James Ellroy souhaitait devenir une icône du roman policier. Il y est parvenu en amenant le genre ailleurs, au confluent de l’histoire, de la fiction et d’une très personnelle affaire de rédemption. De passage au Québec, il a bien voulu répondre à nos questions. Enfin, la plupart.

James Ellroy a entamé sa carrière d’écrivain, bille en tête, mû par l’ambition de devenir le maître du polar, avec cette arrogance devenue la marque de commerce d’un auteur qui investit presque autant d’imagination à concevoir les personnages de ses romans qu’à affûter le sien.

Personnage que voilà justement offert à nous, vêtu d’une chemise d’estivant et d’un informe pantalon sport, répondant aux questions avec une affabilité à géométrie variable.

"Je n’ai pas envie de parler des premiers romans, je préférerais qu’on discute du nouveau livre, de la nouvelle trilogie", implore-t-il plus qu’il n’impose tandis qu’on s’aventure dans le territoire de ses fictions fondatrices.

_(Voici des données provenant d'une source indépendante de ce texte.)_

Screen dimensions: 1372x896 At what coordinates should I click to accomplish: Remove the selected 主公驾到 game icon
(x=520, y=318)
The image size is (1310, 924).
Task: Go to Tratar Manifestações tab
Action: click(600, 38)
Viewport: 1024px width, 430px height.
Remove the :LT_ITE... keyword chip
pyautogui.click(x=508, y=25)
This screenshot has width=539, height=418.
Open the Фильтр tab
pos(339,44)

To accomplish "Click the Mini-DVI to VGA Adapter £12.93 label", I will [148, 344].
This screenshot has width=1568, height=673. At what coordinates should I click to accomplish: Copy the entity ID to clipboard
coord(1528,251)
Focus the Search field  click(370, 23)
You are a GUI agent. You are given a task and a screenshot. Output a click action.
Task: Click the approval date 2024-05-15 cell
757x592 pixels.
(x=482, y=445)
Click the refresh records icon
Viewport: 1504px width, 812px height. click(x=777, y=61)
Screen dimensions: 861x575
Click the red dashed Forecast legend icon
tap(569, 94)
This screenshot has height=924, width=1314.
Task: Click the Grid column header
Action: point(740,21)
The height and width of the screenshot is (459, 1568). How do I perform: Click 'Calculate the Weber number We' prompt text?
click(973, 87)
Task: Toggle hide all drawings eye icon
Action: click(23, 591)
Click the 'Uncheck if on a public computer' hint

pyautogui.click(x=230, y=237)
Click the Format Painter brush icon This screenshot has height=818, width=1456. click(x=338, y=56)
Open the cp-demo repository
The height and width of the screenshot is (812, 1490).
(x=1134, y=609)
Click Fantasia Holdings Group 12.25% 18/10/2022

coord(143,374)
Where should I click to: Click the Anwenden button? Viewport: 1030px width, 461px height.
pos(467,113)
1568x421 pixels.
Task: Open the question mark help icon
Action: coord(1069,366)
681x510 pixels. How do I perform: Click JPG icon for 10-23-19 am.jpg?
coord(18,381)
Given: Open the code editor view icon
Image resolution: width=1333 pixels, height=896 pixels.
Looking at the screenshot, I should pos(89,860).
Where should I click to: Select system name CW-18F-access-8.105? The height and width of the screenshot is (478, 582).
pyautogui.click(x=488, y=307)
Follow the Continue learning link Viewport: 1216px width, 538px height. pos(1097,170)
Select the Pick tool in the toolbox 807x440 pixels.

Un monde d’horreurs qui, d’une oeuvre à l’autre, nous a plongés toujours plus profondément dans la noirceur de l’âme humaine, jusqu’à la fascination morbide.

L’AUTRE HISTOIRE

En trempant ses récits dans un milieu qu’il a suffisamment côtoyé pour pouvoir le tutoyer, Ellroy a troublé et excité l’Amérique. L.A. Confidential et Le Dahlia noir ont eu droit à une seconde (et plus ou moins heureuse) vie au cinéma, tandis que la perversité avec laquelle l’auteur est parvenu à entrer dans la peau de meurtriers et de ceux qui les traquent a permis de faire de son oeuvre l’une des plus noires jamais écrites.

"Mais je n’ai plus du tout envie de toucher au monde des tueurs psychopathes ou des crimes sexuels", plaide Ellroy qui, avec l’autobiographique Ma part d’ombre, a fait la paix avec le meurtre sauvage de sa propre mère, commis alors qu’il avait 10 ans.

Une autre ambition que le polar l’occupe depuis: réécrire l’histoire récente des États-Unis, vue depuis les occultes coulisses du pouvoir. "Je suis fasciné par l’idée que des personnages comme John F. Kennedy et Martin Luther King passaient une bonne part de leur temps à fraterniser avec des inconnus", dit-il.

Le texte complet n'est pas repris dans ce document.